Production of inflammatory mediators and ECM enzymes on hAF co-cultured with THP-1 cells (with or without PMA). Production of (a) IL-1β, (b) TNF-α, (c) IL-8, and (d) IL-6 on hAFs induced by macrophage-like THP-1 cells. Production of ECM-modifying enzymes (e) MMP-1 and (f) TIMP-2. Values are Relative Expression (±SEM) of five or six independent experiments.
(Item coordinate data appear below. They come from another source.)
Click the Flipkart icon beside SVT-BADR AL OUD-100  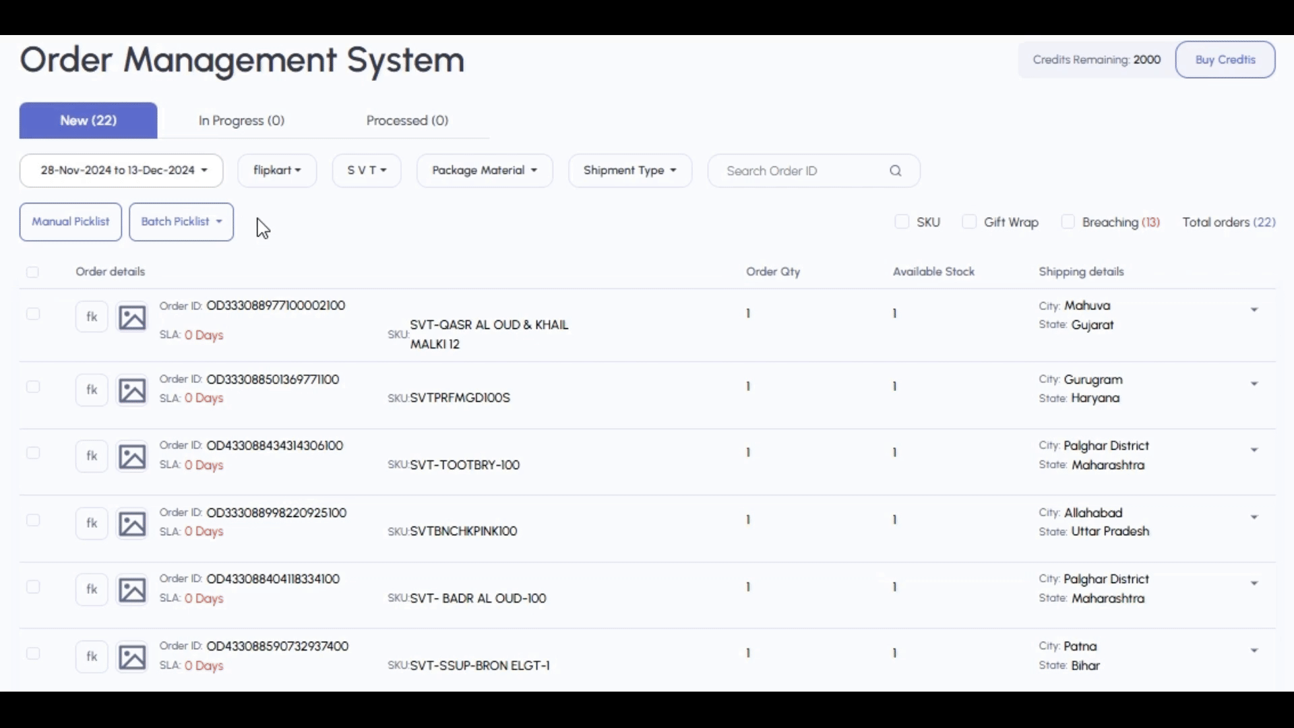(x=92, y=589)
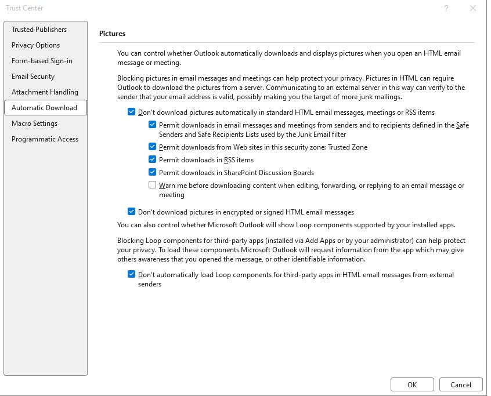
Task: Disable Permit downloads in RSS items
Action: click(x=152, y=159)
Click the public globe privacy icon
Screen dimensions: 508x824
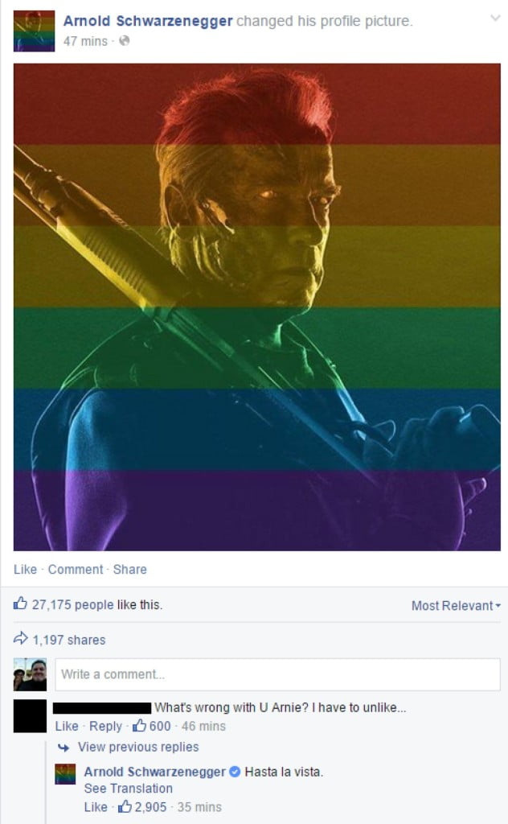coord(124,40)
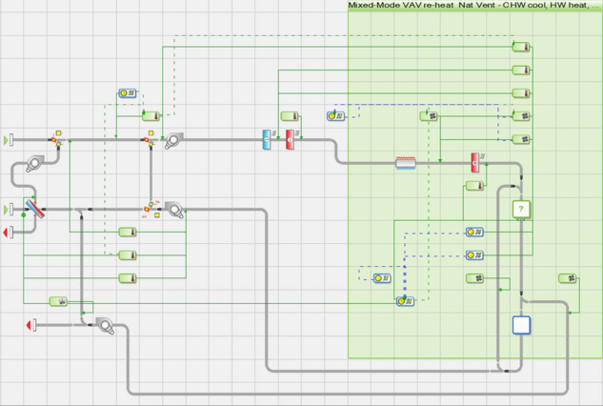Select the exhaust fan next to the bottom red arrow
Viewport: 603px width, 406px height.
click(104, 326)
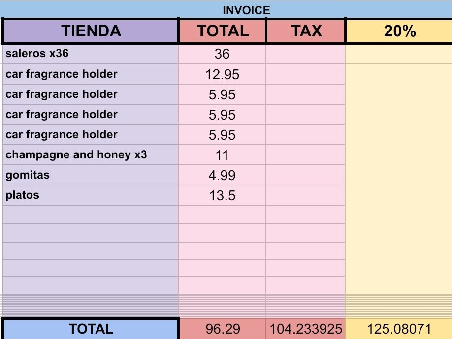Click the blue TOTAL label in bottom row
452x339 pixels.
click(x=91, y=329)
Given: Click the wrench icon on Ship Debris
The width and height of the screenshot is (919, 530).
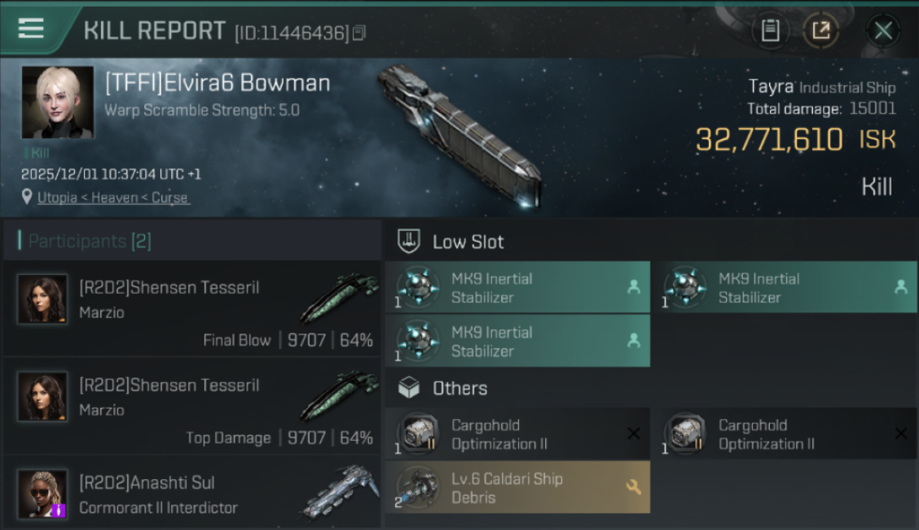Looking at the screenshot, I should [x=633, y=487].
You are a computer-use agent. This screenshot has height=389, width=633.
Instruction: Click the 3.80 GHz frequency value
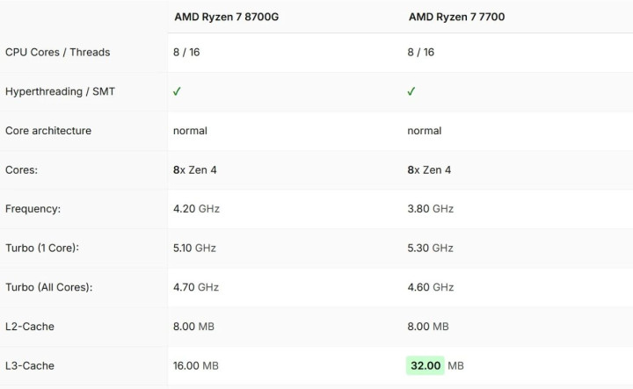point(430,209)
Abbreviations are: ECM, extracellular matrix; hAFs, human annulus fibrosus cells; TNF-α, tumour necrosis factor-alpha, IL-1β, interleukin-1 beta; IL-6, interleukin 6; IL-8, interleukin 8; MMP-1, matrix metalloproteinase-1; and TIMP-2, tissue inhibitor of metalloproteinase-2.

Figure 4

Production of inflammatory mediators on inflamed hAFs stimulated by micro-EI, mediated via the expression and translocation NF-κB p50. (a) Expression of inflammatory mediators on hAFs stimulated with micro-EI. (b) Fluorescence image of NF-κB p50 protein levels in hAF stimulated by micro-EI at 200 Hz with 150 mV/mm. (c) Quantification of the fluorescence intensity and preferential distribution of NF-κB p50 protein levels in hAFs. Values are Relative Expression (±SEM) of five or six independent experiments. Abbreviations are: TNF-α, tumour necrosis factor-alpha, IL-1β, interleukin-1 beta; IL-6, interleukin-6; IL-8, interleukin-8; micro-EI, micro-electrical impulse; hAFs, human annulus fibrosus cells; and NF-κB, nuclear factor-kappa B.

Figure 5

Production of ECM-modifying enzymes and kinetic characteristics of inflamed hAFs stimulated by micro-EI. (a) MMP-1 activity analysed by collagen zymography. (b) Relative optical density of MMP-1 activity from zymography. (c, d) Production of MMP-1 (c) and TIMP-2 (d). (e) Production ratio of MMP-1/TIMP-2. (f) Rate of cell migration. (g) Rate of cell growth. (h) LDH cytotoxicity of micro-EI stimulation on hAF. Values are Relative Expression (±SEM) of five or six independent experiments. Abbreviations are: ECM, extracellular matrix; micro-EI, electrical impulse; hAFs, human annulus fibrosus cells; MMP-1, matrix metalloproteinase-1; TIMP-2, tissue inhibitor of metalloproteinase-2; and LDH, lactate dehydrogenase.